You did not give numerical values for some of the parameters, so I made up some. For some, you might not get solutions, or get complex solution, so that is something you can look into since I do not know the physics of the problem.
Clear[x, t, b, varx, m, v0x]; y[t_] = x[t] /. First@DSolve[{b varx^2 - 2 b varx x'[t] + b x'[t]^2 + m x''[t] == 0, x[0] == x0, x'[0] == v0x}, x[t], t] gives
(b t varx - m Log[m/(v0x - varx)] + m Log[b t - m/(-v0x + varx)])/b Then you can use the function y[t]

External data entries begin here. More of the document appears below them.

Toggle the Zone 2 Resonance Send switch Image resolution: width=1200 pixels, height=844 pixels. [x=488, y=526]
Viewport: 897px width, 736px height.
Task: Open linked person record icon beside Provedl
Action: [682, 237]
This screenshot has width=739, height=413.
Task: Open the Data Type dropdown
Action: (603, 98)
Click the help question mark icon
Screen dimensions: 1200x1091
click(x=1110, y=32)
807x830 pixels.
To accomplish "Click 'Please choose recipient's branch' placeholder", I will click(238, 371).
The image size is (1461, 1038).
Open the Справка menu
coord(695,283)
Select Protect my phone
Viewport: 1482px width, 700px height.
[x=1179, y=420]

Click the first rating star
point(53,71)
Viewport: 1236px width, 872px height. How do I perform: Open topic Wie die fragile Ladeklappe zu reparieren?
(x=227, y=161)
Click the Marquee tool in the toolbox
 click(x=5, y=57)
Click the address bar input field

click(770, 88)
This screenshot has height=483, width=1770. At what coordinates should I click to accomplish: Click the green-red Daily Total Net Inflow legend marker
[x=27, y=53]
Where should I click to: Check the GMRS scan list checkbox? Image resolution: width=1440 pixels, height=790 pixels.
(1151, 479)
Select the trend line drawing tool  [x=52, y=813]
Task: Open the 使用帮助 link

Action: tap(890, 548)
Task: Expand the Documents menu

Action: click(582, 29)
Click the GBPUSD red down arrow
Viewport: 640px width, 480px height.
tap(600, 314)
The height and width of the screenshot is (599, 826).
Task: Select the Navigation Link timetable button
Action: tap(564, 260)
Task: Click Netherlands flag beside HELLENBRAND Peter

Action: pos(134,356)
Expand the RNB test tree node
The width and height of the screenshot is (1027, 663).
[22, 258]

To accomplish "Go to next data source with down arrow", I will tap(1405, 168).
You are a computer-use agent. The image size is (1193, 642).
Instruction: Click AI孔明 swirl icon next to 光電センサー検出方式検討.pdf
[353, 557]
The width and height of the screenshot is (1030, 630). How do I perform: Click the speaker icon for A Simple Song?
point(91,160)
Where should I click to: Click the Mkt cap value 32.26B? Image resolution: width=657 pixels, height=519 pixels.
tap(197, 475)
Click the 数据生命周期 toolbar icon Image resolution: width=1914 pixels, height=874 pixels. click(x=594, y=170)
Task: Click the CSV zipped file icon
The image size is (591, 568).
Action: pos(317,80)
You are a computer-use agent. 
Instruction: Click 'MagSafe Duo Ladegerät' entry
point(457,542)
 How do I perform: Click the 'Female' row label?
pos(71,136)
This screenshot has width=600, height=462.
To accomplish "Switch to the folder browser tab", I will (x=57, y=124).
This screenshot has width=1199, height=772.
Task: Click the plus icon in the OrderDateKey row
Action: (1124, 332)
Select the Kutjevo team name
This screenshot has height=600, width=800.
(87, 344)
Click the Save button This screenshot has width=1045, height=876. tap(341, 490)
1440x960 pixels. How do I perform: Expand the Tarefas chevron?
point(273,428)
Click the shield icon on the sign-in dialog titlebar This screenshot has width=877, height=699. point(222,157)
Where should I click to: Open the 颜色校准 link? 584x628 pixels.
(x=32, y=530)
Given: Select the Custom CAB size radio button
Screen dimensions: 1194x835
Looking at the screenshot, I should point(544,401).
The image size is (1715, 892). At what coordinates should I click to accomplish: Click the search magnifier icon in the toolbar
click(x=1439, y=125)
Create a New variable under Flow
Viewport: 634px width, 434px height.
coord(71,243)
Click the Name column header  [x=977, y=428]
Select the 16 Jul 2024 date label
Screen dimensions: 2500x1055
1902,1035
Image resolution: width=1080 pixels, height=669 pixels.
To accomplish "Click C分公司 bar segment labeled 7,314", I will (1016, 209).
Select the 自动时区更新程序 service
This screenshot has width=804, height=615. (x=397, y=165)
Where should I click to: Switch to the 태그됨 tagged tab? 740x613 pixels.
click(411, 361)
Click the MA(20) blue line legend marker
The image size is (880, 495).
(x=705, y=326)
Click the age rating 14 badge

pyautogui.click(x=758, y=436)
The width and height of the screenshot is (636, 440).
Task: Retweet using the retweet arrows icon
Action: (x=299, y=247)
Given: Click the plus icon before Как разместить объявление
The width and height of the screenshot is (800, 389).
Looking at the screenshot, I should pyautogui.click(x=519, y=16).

parms = {b -> 1, varx -> 2, m -> 1, x0 -> 1, v0x -> 0}; Plot[y[t] /. parms, {t, 0, 1}] 
D[y[t] /. parms, t] Out[48]= 2 + 1/(-(1/2) + t) etc...
Following Nasser's answer, here is a minor variation:
x[tt_, {b_, varx_, m_, x0_, v0x_}] := Module[{}, x[t_, {b, varx, m, x0, v0x}] = Block[{x, t}, x[t] /. First@ DSolve[{b varx^2 - 2 b varx x'[t] + b x'[t]^2 + m x''[t] == 0, x[0] == x0, x'[0] == v0x}, x[t], t] ]; x[tt, {b, varx, m, x0, v0x}] ] Then you can evaluate it by:
parms = {1, 2, 1, 1, 0}; x[4, parms] Plot[x[t, parms], {t, 0, 1}] etc. Note that ODE is computed just once for each parameter vector.